YOUR GOAL. Repeat all of the material below, changing every "Instruction" to "Command" and leaving everything else as it is.

DATASET RECORDS.
((

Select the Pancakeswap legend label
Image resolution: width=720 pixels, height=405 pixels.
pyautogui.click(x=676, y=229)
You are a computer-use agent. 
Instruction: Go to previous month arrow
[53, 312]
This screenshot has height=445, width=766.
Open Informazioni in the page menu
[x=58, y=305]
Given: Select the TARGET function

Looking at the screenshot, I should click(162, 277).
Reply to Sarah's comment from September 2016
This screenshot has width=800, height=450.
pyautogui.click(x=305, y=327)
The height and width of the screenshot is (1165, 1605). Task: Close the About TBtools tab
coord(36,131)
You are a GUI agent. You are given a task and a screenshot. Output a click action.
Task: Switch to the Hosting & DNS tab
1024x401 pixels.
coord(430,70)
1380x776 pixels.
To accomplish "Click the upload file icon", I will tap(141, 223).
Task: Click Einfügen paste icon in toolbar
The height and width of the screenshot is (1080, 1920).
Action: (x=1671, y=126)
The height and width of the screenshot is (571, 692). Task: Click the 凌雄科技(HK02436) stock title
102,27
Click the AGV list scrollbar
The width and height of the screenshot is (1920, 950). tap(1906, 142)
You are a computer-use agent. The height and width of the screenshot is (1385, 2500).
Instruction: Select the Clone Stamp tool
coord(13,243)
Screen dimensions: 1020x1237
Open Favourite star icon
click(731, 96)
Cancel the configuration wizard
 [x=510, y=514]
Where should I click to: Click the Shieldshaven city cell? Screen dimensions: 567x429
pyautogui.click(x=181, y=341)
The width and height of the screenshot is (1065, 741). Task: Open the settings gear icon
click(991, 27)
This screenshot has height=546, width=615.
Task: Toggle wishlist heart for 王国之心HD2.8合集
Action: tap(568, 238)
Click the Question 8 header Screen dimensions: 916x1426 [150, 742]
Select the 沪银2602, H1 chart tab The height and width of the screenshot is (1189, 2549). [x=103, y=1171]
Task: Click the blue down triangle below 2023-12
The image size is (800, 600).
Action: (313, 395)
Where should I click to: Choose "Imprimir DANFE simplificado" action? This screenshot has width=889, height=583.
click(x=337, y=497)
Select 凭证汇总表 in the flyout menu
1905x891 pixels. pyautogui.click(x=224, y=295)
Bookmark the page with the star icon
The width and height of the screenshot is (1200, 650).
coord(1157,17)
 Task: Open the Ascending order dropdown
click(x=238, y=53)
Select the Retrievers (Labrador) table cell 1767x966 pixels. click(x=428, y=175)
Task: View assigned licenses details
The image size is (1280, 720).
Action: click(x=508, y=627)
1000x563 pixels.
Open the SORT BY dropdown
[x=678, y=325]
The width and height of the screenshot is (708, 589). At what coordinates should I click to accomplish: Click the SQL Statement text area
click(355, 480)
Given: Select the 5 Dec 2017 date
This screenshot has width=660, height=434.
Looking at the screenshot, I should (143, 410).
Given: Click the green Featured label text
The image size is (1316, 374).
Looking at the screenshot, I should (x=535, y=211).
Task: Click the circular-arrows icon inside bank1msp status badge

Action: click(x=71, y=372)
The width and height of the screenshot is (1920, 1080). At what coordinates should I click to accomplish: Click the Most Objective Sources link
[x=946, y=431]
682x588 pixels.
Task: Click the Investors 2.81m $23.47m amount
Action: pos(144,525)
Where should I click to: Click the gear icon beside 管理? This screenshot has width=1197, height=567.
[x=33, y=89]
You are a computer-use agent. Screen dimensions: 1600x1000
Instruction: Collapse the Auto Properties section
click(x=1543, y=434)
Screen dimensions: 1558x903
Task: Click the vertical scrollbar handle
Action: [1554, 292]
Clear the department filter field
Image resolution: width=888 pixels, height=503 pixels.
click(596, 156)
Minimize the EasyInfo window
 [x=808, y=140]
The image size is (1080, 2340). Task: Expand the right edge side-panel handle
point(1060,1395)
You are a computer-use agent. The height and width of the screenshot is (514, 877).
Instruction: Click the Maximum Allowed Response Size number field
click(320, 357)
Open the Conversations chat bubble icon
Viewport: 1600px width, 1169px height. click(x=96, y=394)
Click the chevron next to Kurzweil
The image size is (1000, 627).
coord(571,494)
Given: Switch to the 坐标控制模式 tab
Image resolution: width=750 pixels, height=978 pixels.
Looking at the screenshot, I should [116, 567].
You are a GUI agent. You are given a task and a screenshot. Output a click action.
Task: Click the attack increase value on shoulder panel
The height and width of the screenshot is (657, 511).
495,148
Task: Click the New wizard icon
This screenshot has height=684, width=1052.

))

REPLY.
Select the Pancakeswap legend label
Image resolution: width=720 pixels, height=405 pixels.
pyautogui.click(x=676, y=229)
You are a computer-use agent. 
Command: Go to previous month arrow
[53, 312]
This screenshot has height=445, width=766.
Open Informazioni in the page menu
[x=58, y=305]
Given: Select the TARGET function

Looking at the screenshot, I should click(162, 277).
Reply to Sarah's comment from September 2016
This screenshot has width=800, height=450.
pyautogui.click(x=305, y=327)
The height and width of the screenshot is (1165, 1605). Task: Close the About TBtools tab
coord(36,131)
You are a GUI agent. You are given a task and a screenshot. Output a click action.
Task: Switch to the Hosting & DNS tab
1024x401 pixels.
coord(430,70)
1380x776 pixels.
To accomplish "Click the upload file icon", I will tap(141, 223).
Task: Click Einfügen paste icon in toolbar
The height and width of the screenshot is (1080, 1920).
Action: (x=1671, y=126)
The height and width of the screenshot is (571, 692). Task: Click the 凌雄科技(HK02436) stock title
102,27
Click the AGV list scrollbar
The width and height of the screenshot is (1920, 950). tap(1906, 142)
You are a computer-use agent. The height and width of the screenshot is (1385, 2500).
Command: Select the Clone Stamp tool
coord(13,243)
Screen dimensions: 1020x1237
Open Favourite star icon
click(731, 96)
Cancel the configuration wizard
 [x=510, y=514]
Where should I click to: Click the Shieldshaven city cell? Screen dimensions: 567x429
pyautogui.click(x=181, y=341)
The width and height of the screenshot is (1065, 741). Task: Open the settings gear icon
click(991, 27)
This screenshot has height=546, width=615.
Task: Toggle wishlist heart for 王国之心HD2.8合集
Action: tap(568, 238)
Click the Question 8 header Screen dimensions: 916x1426 [150, 742]
Select the 沪银2602, H1 chart tab The height and width of the screenshot is (1189, 2549). [x=103, y=1171]
Task: Click the blue down triangle below 2023-12
The image size is (800, 600).
Action: (313, 395)
Where should I click to: Choose "Imprimir DANFE simplificado" action? This screenshot has width=889, height=583.
click(x=337, y=497)
Select 凭证汇总表 in the flyout menu
1905x891 pixels. pyautogui.click(x=224, y=295)
Bookmark the page with the star icon
The width and height of the screenshot is (1200, 650).
coord(1157,17)
 Task: Open the Ascending order dropdown
click(x=238, y=53)
Select the Retrievers (Labrador) table cell 1767x966 pixels. click(x=428, y=175)
Task: View assigned licenses details
The image size is (1280, 720).
Action: click(x=508, y=627)
1000x563 pixels.
Open the SORT BY dropdown
[x=678, y=325]
The width and height of the screenshot is (708, 589). At what coordinates should I click to accomplish: Click the SQL Statement text area
click(355, 480)
Given: Select the 5 Dec 2017 date
This screenshot has width=660, height=434.
Looking at the screenshot, I should (143, 410).
Given: Click the green Featured label text
The image size is (1316, 374).
Looking at the screenshot, I should (x=535, y=211).
Task: Click the circular-arrows icon inside bank1msp status badge

Action: click(x=71, y=372)
The width and height of the screenshot is (1920, 1080). At what coordinates should I click to accomplish: Click the Most Objective Sources link
[x=946, y=431]
682x588 pixels.
Task: Click the Investors 2.81m $23.47m amount
Action: pos(144,525)
Where should I click to: Click the gear icon beside 管理? This screenshot has width=1197, height=567.
[x=33, y=89]
You are a computer-use agent. Screen dimensions: 1600x1000
Command: Collapse the Auto Properties section
click(x=1543, y=434)
Screen dimensions: 1558x903
Task: Click the vertical scrollbar handle
Action: [1554, 292]
Clear the department filter field
Image resolution: width=888 pixels, height=503 pixels.
click(596, 156)
Minimize the EasyInfo window
 [x=808, y=140]
The image size is (1080, 2340). Task: Expand the right edge side-panel handle
point(1060,1395)
You are a computer-use agent. The height and width of the screenshot is (514, 877).
Command: Click the Maximum Allowed Response Size number field
click(320, 357)
Open the Conversations chat bubble icon
Viewport: 1600px width, 1169px height. click(x=96, y=394)
Click the chevron next to Kurzweil
The image size is (1000, 627).
coord(571,494)
Given: Switch to the 坐标控制模式 tab
Image resolution: width=750 pixels, height=978 pixels.
Looking at the screenshot, I should [116, 567].
You are a GUI agent. You are given a task and a screenshot. Output a click action.
Task: Click the attack increase value on shoulder panel
The height and width of the screenshot is (657, 511).
495,148
Task: Click the New wizard icon
This screenshot has height=684, width=1052.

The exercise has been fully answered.